В окопах Сталинграда с Виктором Некрасовым: [Василий Черников] // Северный Казахстан. – 2010. – 25 января. – С.4-5

10 июня 2013 - Administrator

 Имя Василия Черникова, участника Великой Отечественной войны, прошедшего боевой путь в составе легендарной 8-й гвардейской (62-й) армии от Сталинграда до Берлина, незаурядного историка, педагога, всегда было на слуху земляков-североказахстанцев и при жизни, и после того, как его не стало.

Директор петропавловской СШ №7, преподаватель, зав.кафедрой истории, декан историко-филологического факультета и, наконец, проректор по науке Петропавловского педагогического института, он оставил заметный след в воспитании подрастающего поколения.
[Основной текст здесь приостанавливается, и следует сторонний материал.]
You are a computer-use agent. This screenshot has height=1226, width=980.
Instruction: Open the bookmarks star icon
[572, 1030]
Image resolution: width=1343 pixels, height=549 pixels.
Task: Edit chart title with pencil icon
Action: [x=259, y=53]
Был прекрасным оратором, талантливым публицистом, написавшим документальную повесть «Изюминки в черном хлебе войны», где есть страницы, посвященные Сталинградской битве, о которых вспомнить сегодня - самое время.
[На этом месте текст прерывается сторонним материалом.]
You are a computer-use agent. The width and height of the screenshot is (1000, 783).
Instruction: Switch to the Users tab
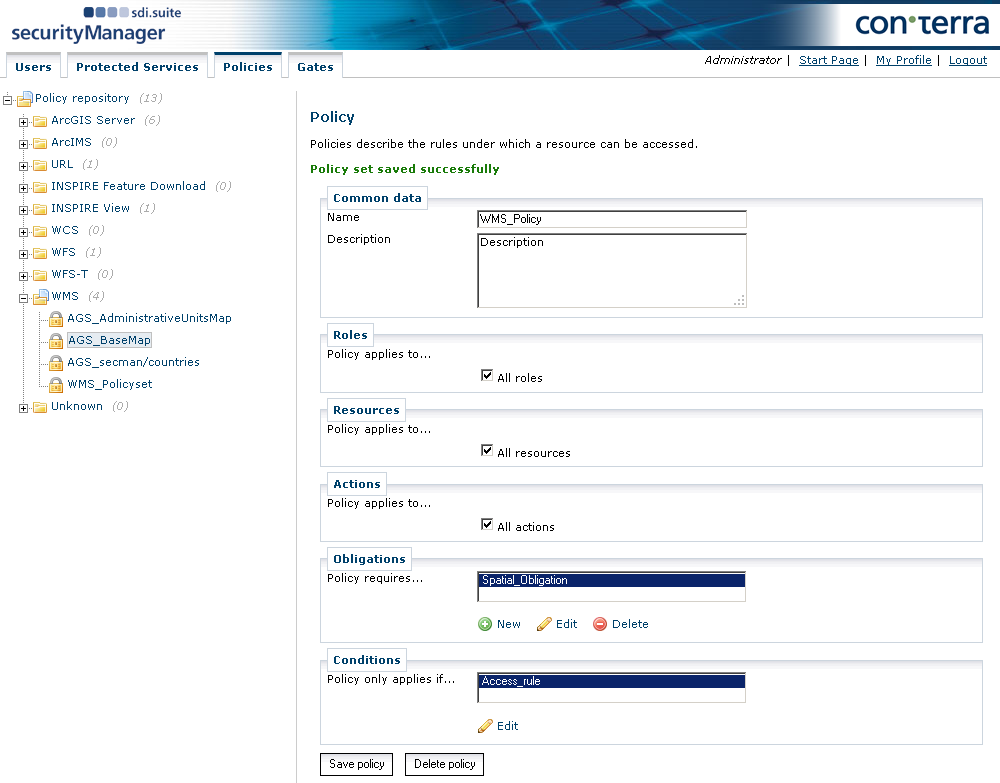34,66
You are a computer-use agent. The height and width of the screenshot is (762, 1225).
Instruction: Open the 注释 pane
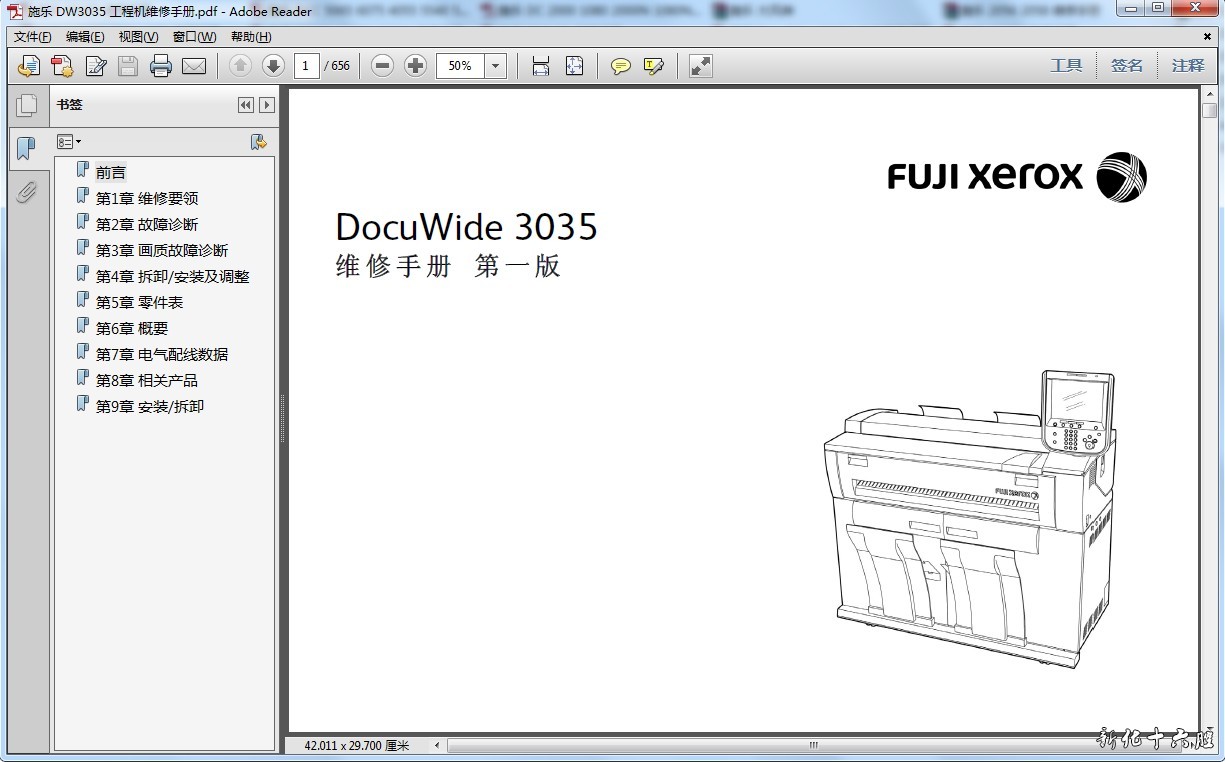1188,65
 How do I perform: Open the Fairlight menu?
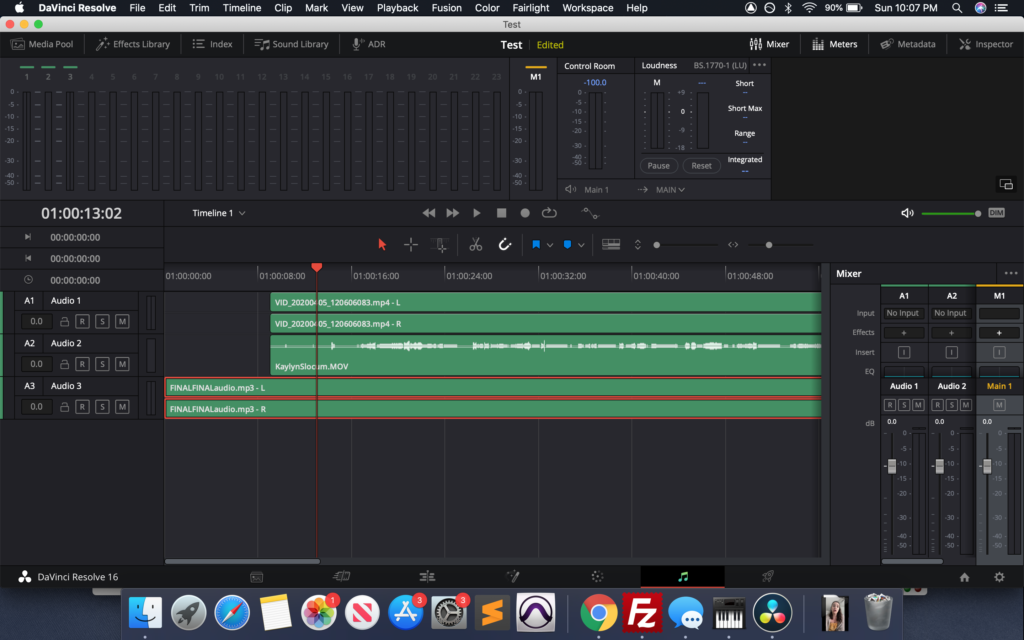pyautogui.click(x=530, y=8)
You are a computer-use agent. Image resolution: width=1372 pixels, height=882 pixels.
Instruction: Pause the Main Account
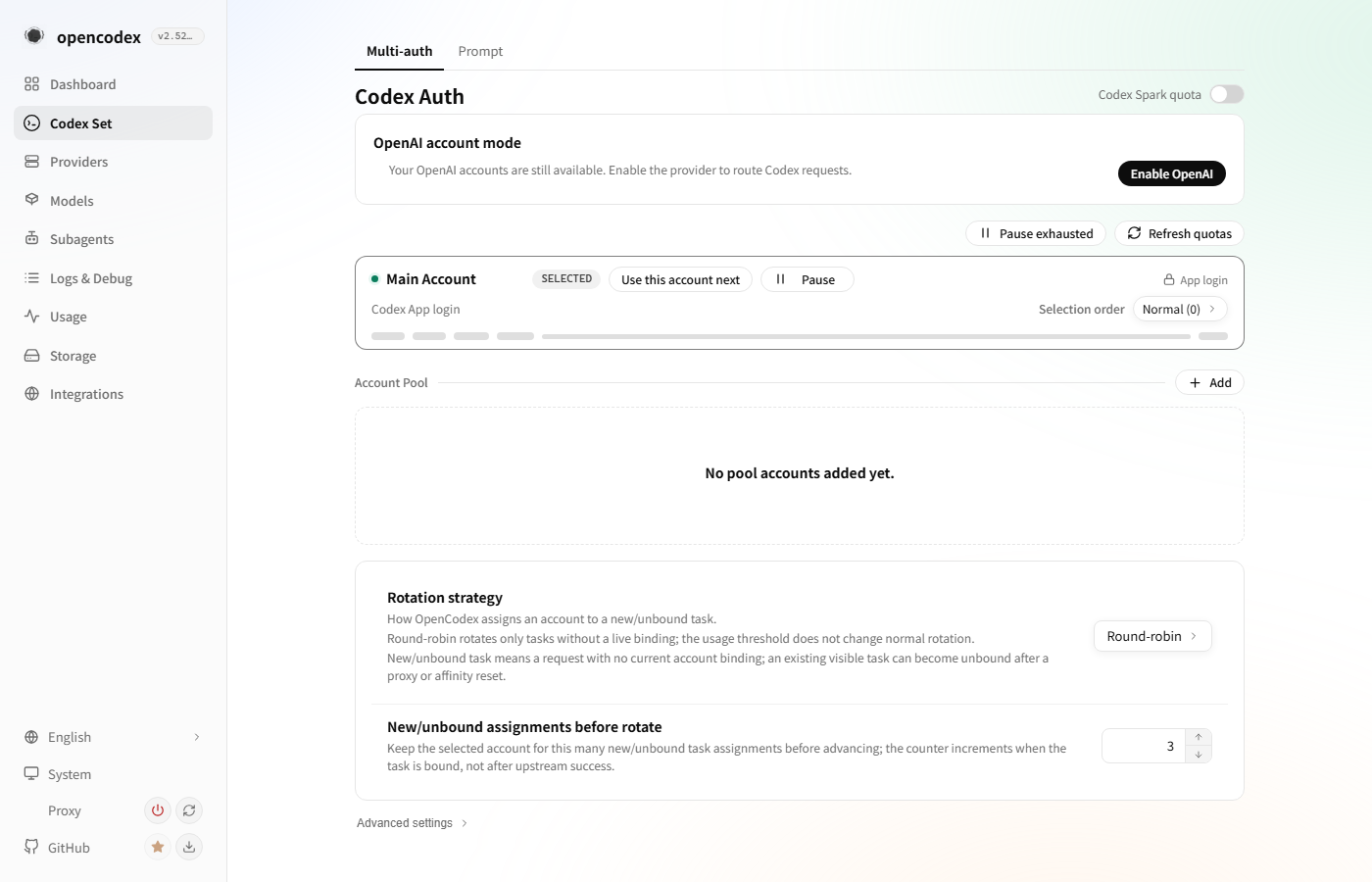click(x=808, y=279)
Мамаев курган - именно так с чьей-то легкой руки осенью 42-го стали именовать господствующую над Сталинградом высоту. Волею комиссара полка, назначившего меня замполитом полковой роты ПТР, перед рассветом 26 сентября я поднялся по склону Мамая, где держал оборону 1-й стр. батальон, которому были приданы два взвода нашей роты.
Представившись комбату Устюжанину на КП батальона, я встретил здесь нез-накомого мне лейтенанта-сапера, как оказалось, инженера полка, представлявшего его штаб.
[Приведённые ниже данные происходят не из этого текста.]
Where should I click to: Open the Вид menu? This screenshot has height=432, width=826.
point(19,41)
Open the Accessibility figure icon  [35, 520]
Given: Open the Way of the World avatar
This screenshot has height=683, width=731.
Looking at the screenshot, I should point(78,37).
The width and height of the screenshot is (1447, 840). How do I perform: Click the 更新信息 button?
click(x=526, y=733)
Ладно сидящая пилотка, из-под которой выбивалась длинная прядь черных волос, смуглое лицо, аккуратная щеточка усов, добрый взгляд Широко открытых глаз, широкий жест рукой -«садись!» - в сторону земляных нар, когда была закончена моя «презентация» -такой запомнилась моя первая встреча с Виктором Платоновичем Некрасовым ранним утром 26 сентября 42-го на главной высоте России...
Конец сентября и первая половина октября были временем жестокого про-тивоборства сторон, преследующих свои цели. Мы стремились овладеть вершиной кургана, лишив гитлеровцев возможности просматривать переправу через Волгу, ближние тылы, артпозиции. Те, в свою очередь, пытались сбросить нас с кургана, а при удаче выйти к Волге, вбить еще один клин в живое тело 62-й армии.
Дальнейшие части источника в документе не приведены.